Maroc : à Ceuta et à Melilla, les migrants pris au piège
Depuis le début de l’année, les clandestins affluent dans les enclaves espagnoles de Ceuta et de Melilla, sur la côte marocaine. La plupart n’iront pas plus loin. Débordées, les autorités appellent à l’aide.
On l’appelle la mujer muerta (« la femme morte »). Cette petite montagne marocaine qui se jette dans la mer juste avant la frontière avec Ceuta a en effet le profil d’une belle endormie. Derrière le sommet, dans une forêt, se cacheraient quelque quarante mille Africains subsahariens, qui, tous, attendent de pouvoir tenter leur chance.
Ces dernières semaines, ils ont été nombreux à franchir la clôture grillagée qui, sur plus de 8 kilomètres, ceint l’enclave espagnole. Ou à y arriver par la mer. Pourtant, en cette fin d’après-midi, le silence et la tranquillité dans cette partie nord de la presqu’île, face à la « femme morte », sont absolus.
Le passage du Tarajal, au sud, est bien plus animé. File de voitures interminable, klaxons, cris… Des chèvres gambadent sur les bas-côtés, tandis que des femmes voilées se dirigent à pied vers la douane.
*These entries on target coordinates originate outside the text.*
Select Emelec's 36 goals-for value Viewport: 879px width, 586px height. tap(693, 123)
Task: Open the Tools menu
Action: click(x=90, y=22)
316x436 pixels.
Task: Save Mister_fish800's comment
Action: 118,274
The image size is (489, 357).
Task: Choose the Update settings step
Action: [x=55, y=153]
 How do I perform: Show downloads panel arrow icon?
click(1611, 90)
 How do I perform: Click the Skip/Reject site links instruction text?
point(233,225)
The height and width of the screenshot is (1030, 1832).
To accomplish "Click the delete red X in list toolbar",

C’est surtout par là que les immigrés clandestins tentent de passer en masse. À côté des postes de police, la barrière terrestre se prolonge de quelques mètres dans la mer.
Le 6 février, à cet endroit, quinze Subsahariens ont été la cible des balles en caoutchouc de la Garde civile. Ils venaient d’échapper aux forces marocaines et progressaient dans l’eau pour tenter de contourner la barrière. Ils ne savaient pas nager, cela leur a coûté la vie. Depuis, l’utilisation de ces balles a été interdite, ce qui a créé une sorte d’effet d’appel chez les migrants. « Les mafias ont profité de la situation », commente un journaliste local.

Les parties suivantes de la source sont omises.